6 March 2026
“Halifax’s latest figures show that house prices in February increased 0.3% with annual growth now at 1.3%. The average UK home is valued at a new high of £301,151. While the market has enjoyed early momentum geopolotical events may throw this into question.
“The backdrop for buyers has become more complicated in just a few days. Hopes of a steadier rate environment have been disrupted by fresh instability following the war in Iran. While there will not be a sudden jump in mortgage rates lenders may pause planned reductions, with swap rates rising sharply as geopolitical tensions push up oil prices and revive inflation concerns. This shift makes it harder for households to judge when affordability will genuinely improve.
“For anyone planning to buy or remortgage, it is worth taking practical steps now. Most lenders will allow a mortgage offer to be secured up to six months ahead, which can give some protection against further volatility. Borrowers approaching the end of a fixed deal should start conversations early, as having options lined up can reduce the risk of being caught by sudden rate moves. Those looking to buy should also factor in the possibility that pricing may remain uneven for a while, so stress testing repayments at slightly higher rates is sensible. In a market driven as much by geopolitics as by domestic demand, being organised is one of the few areas where borrowers still have some control.

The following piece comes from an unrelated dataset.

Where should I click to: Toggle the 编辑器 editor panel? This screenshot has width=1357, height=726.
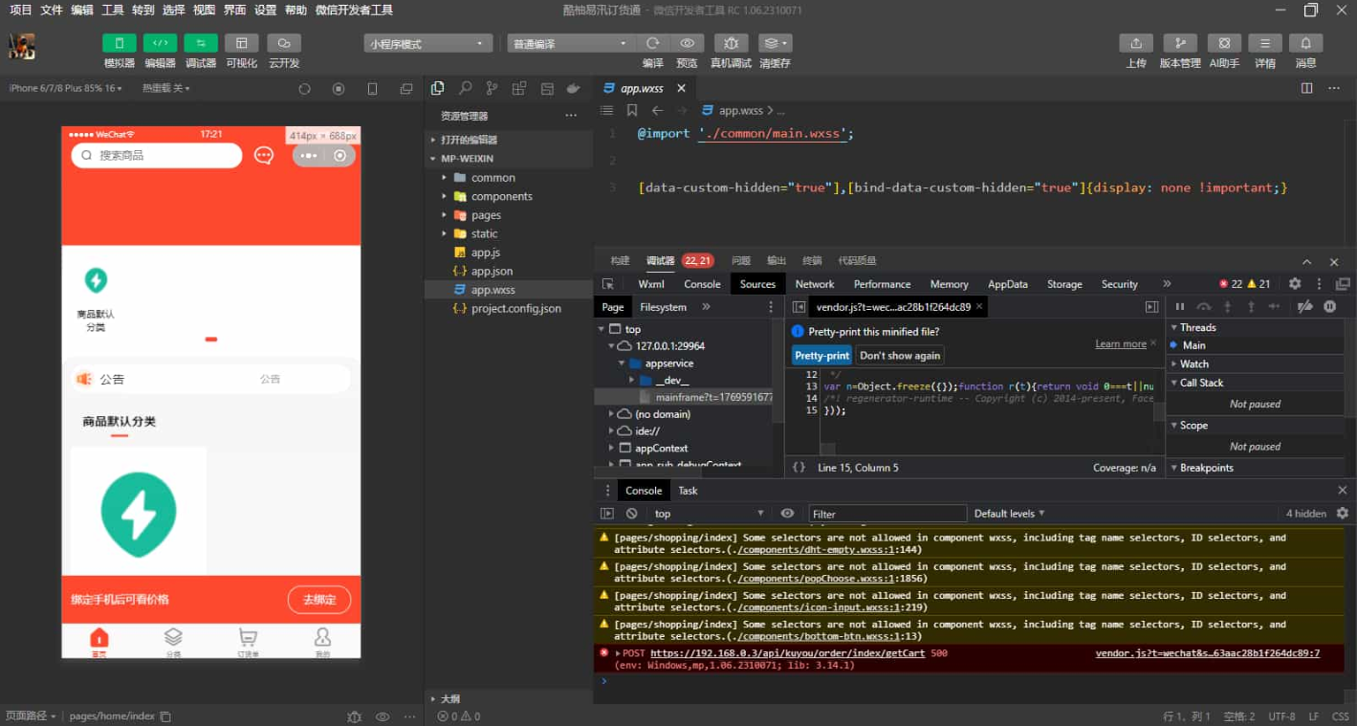[160, 44]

“Although buyer interest has improved on last year, sentiment remains fragile. Global uncertainty could slow the momentum that had been emerging, particularly if markets continue to expect firmer inflation. That would keep mortgage pricing stickier than borrowers hoped, limiting any meaningful uplift in demand. Much now depends on how quickly rate expectations stabilise. If swap rates calm and lenders regain confidence, competition could return, but the outlook is highly sensitive to global events."